Why Managing Data Scientists Is Different
Successfully managing a data science team requires skills and philosophies that are different from those that arise in managing other groups of smart professionals. It’s wise to be aware of the potential organizational frictions and trade-offs that can crop up.
While businesses are hiring more data scientists than ever, many struggle to realize the full organizational and financial benefits from investing in data analytics. This is forcing some managers to think carefully about how units with analytics talents are structured and managed.
How can organizations realize the promise of the evolving disciplines that we broadly call analytics?
Although financial firms were among the first to recruit “quants” to use sophisticated mathematical models and high-powered computing hardware, analytics groups have now taken hold in areas ranging from health care to political campaigns to retailing to sports. Organizations like these can benefit from the insights gained by financial service firms on how best to manage teams doing advanced analytics.
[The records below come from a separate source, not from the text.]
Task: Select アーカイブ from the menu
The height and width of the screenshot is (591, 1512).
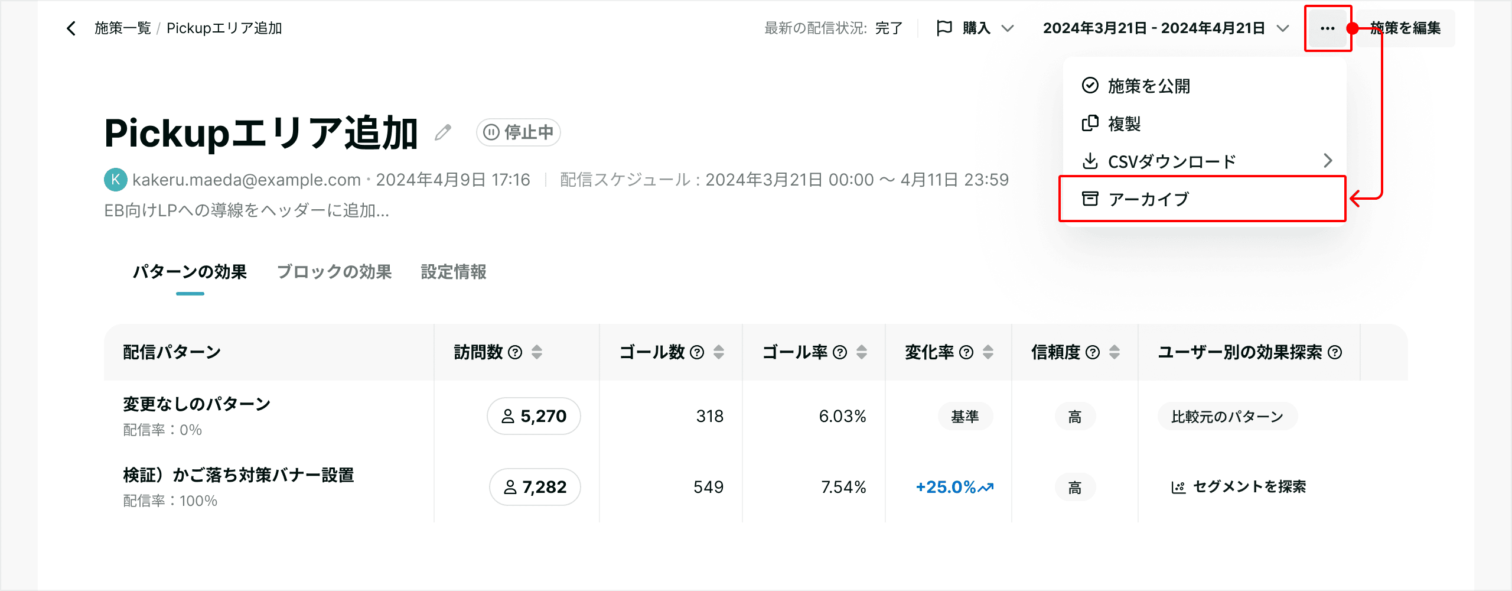Action: [x=1203, y=199]
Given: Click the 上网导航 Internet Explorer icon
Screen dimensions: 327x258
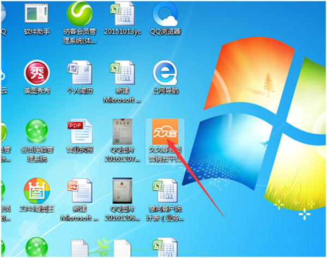Looking at the screenshot, I should coord(166,73).
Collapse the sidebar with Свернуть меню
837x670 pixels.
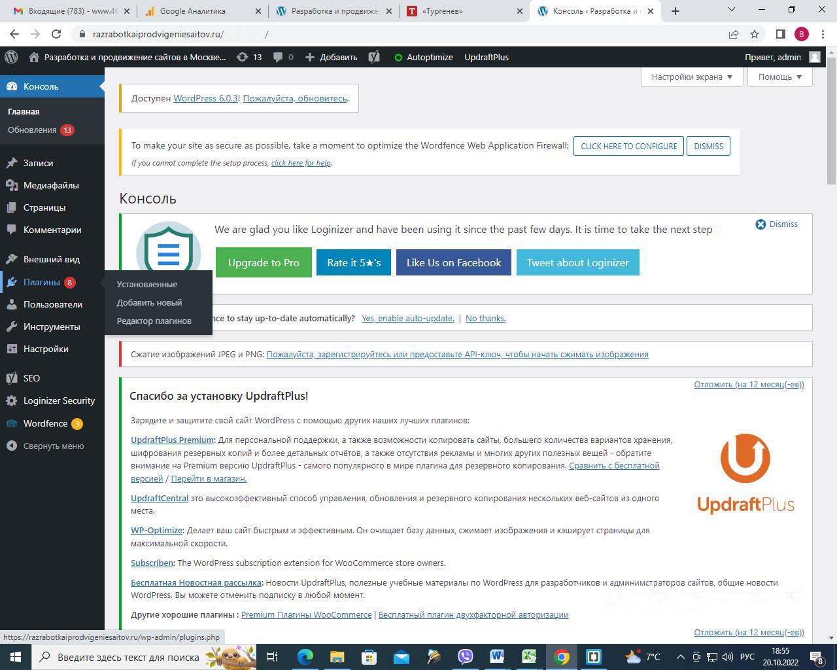pyautogui.click(x=53, y=446)
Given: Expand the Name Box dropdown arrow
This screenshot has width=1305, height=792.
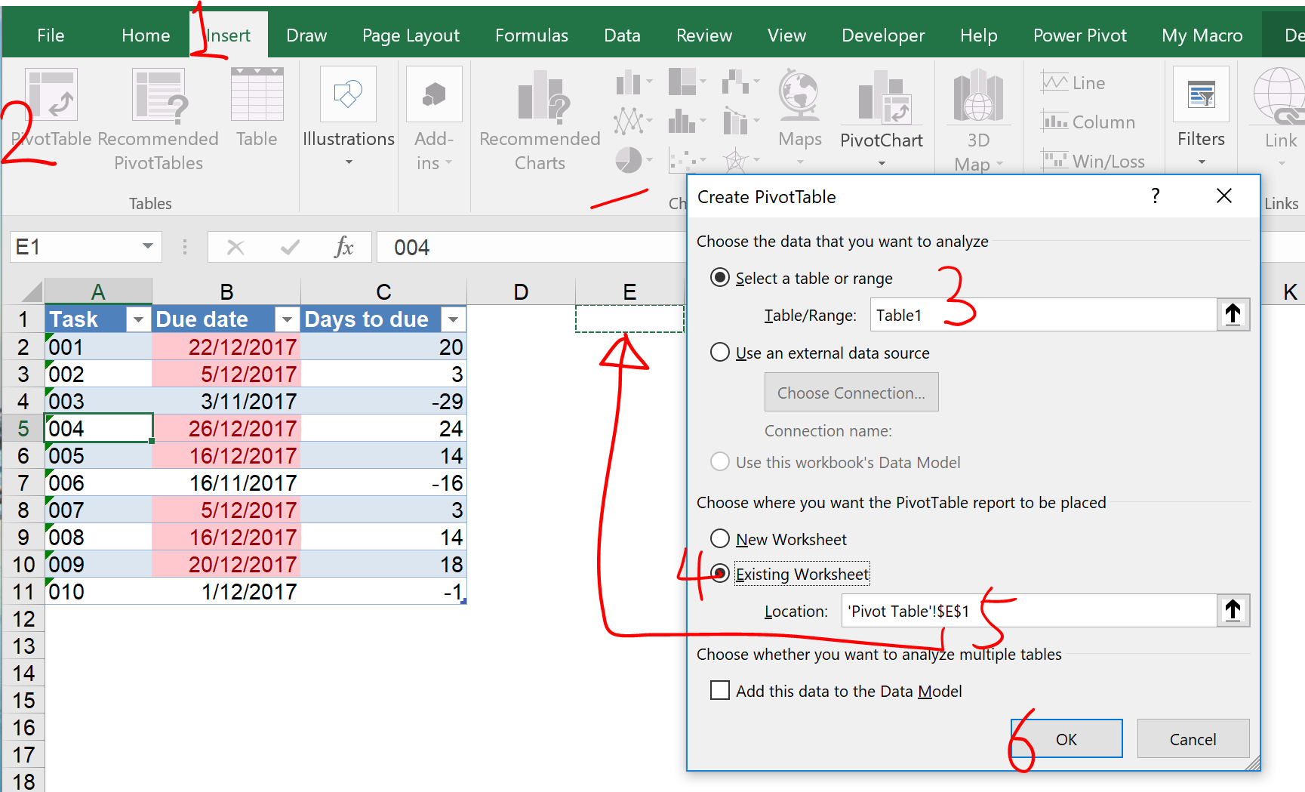Looking at the screenshot, I should (148, 246).
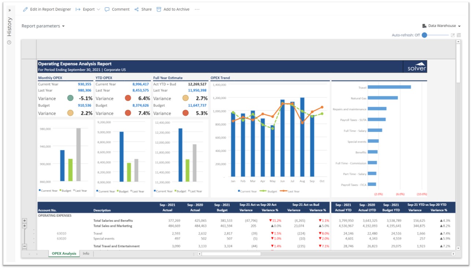
Task: Expand the Total Sales and Marketing row group
Action: (x=25, y=226)
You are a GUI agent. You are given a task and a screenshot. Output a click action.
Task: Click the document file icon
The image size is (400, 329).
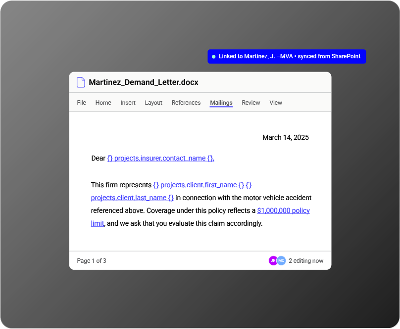[x=81, y=82]
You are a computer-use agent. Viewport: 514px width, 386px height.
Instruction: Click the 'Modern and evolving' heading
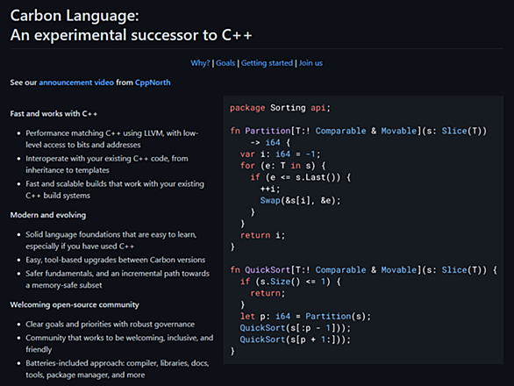[48, 215]
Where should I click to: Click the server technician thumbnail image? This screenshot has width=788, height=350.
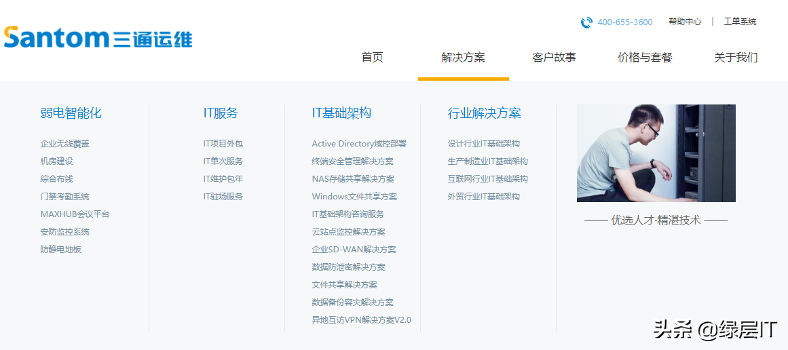point(656,153)
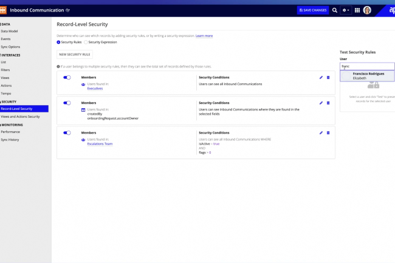Edit the createdBy security rule

pyautogui.click(x=321, y=103)
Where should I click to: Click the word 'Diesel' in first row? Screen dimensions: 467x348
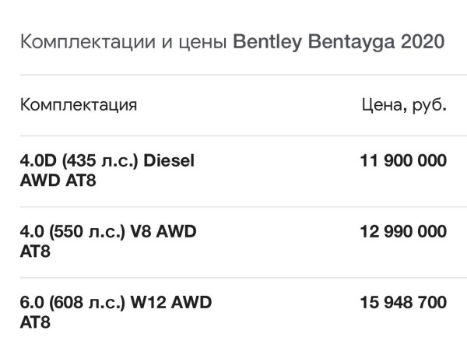[169, 160]
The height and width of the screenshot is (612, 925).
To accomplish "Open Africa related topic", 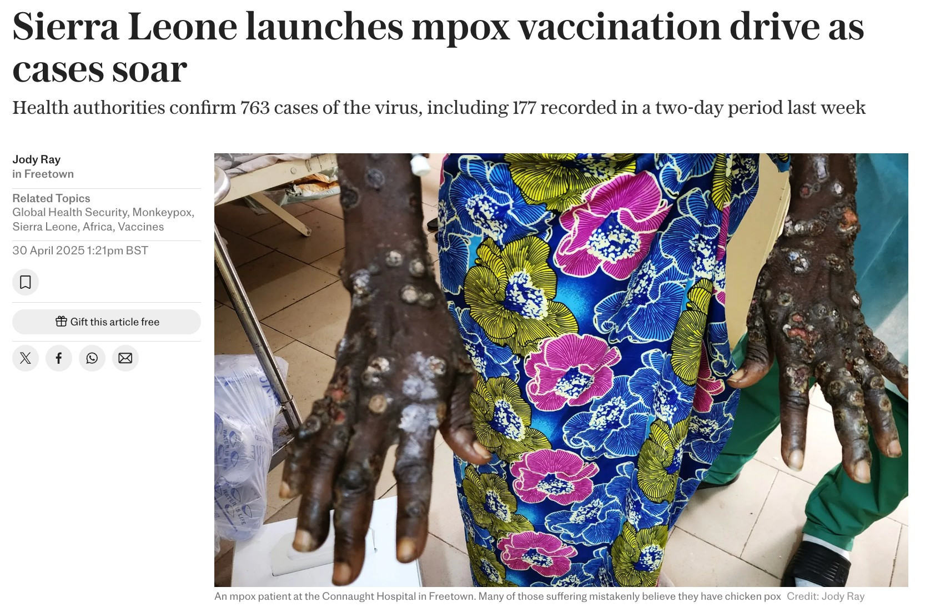I will 97,227.
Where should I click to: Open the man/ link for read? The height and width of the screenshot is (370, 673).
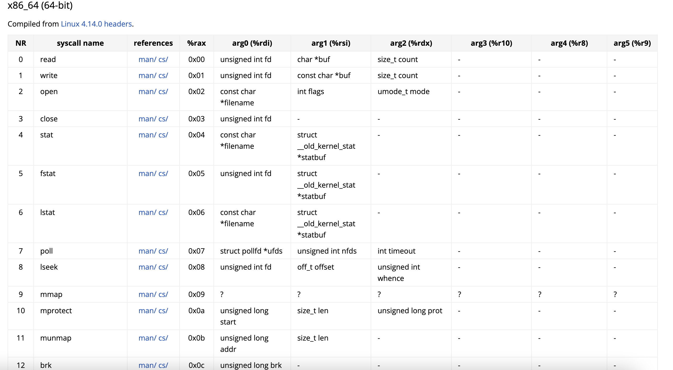147,59
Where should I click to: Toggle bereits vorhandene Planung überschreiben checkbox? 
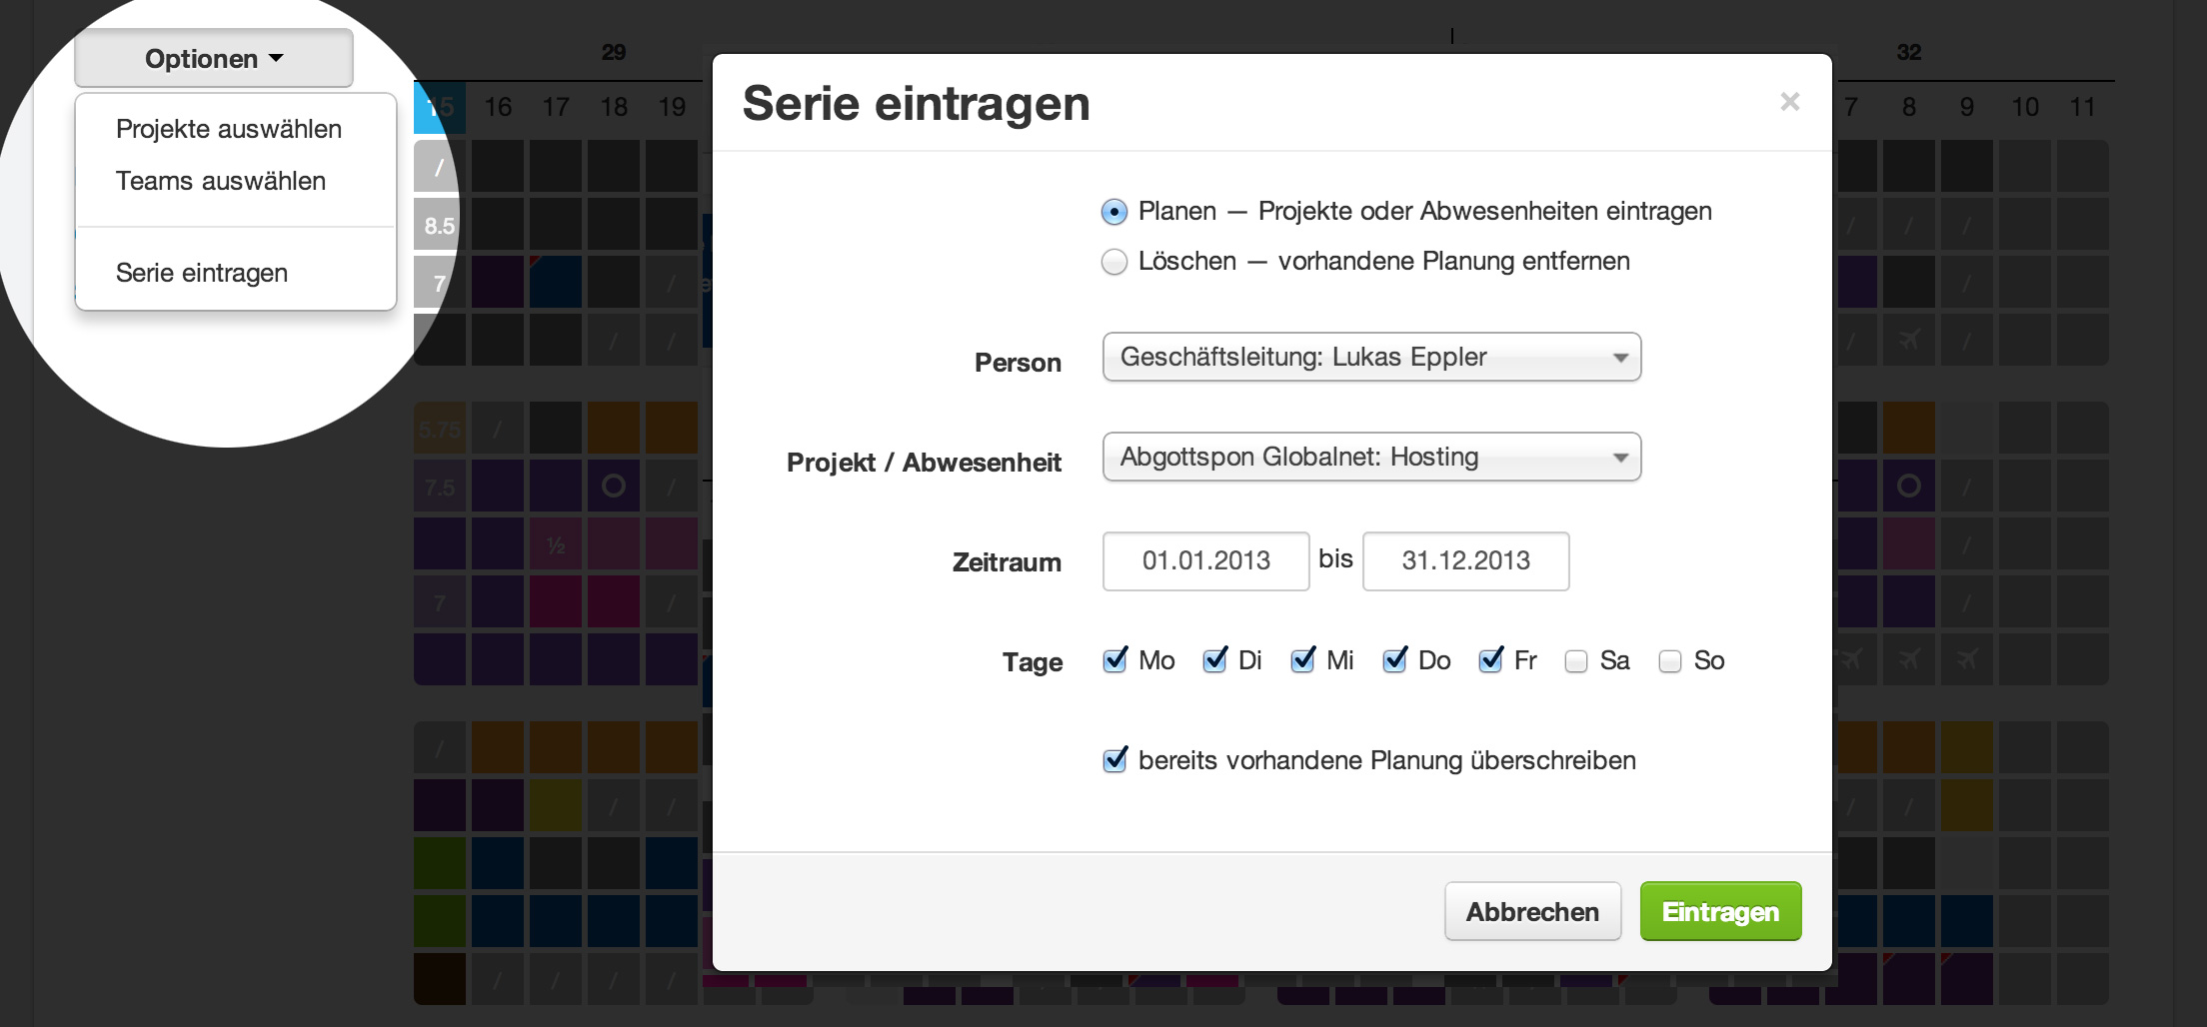pyautogui.click(x=1114, y=761)

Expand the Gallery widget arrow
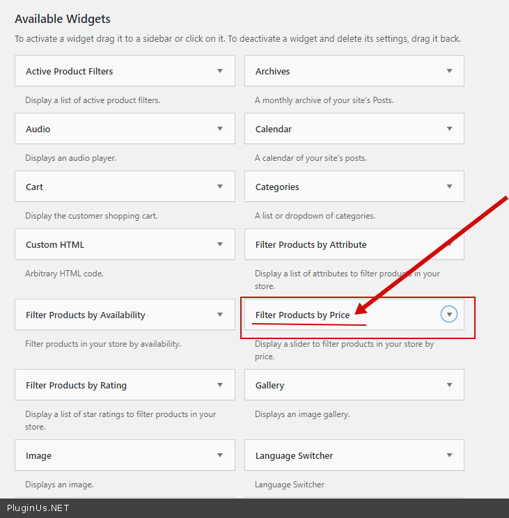[450, 385]
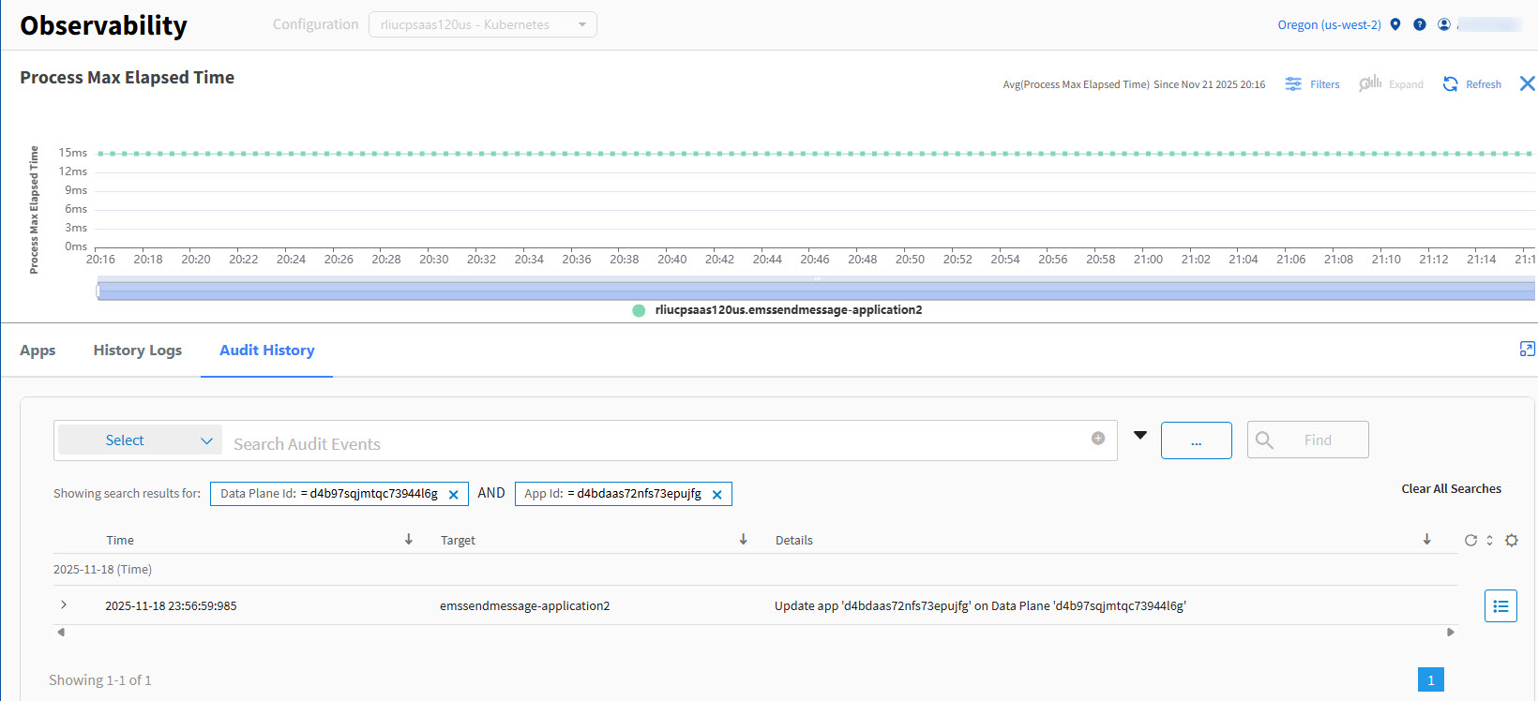
Task: Expand the 2025-11-18 23:56:59 audit row
Action: click(64, 605)

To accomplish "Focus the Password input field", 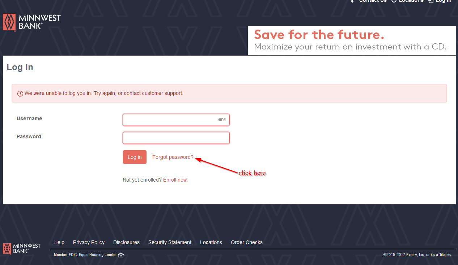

It requires skills and philosophies that are different from those that arise in managing other groups of smart professionals.
Rather than just involving oversight and planning, managing a data science research effort tends to be a dynamic and self-correcting process; it is difficult to plan precisely either a project’s timing or final outcomes. For those unused to this type of work, this process can seem quite messy — an unexpected contrast to a field that, from the outside, seems to epitomize the rule of reason and the preeminence of data.
Compounding the friction that this uncertainty generates is the highly technical nature of quantitative research, which can strain relationships between data science teams and other business units. In most organizations, the consumers of data mining or analytic modeling are line managers. However, because many of them aren’t trained in data science, many managers aren’t easily able to evaluate the technical details of a project; as a result they aren’t able to judge the quality of the research — or determine whether a project should take as long as it does. The reverse is true as well: Less experienced data scientists sometimes ignore the rich business experience that line managers could offer them and thus miss out on essential insights that would improve the result or shorten the research process.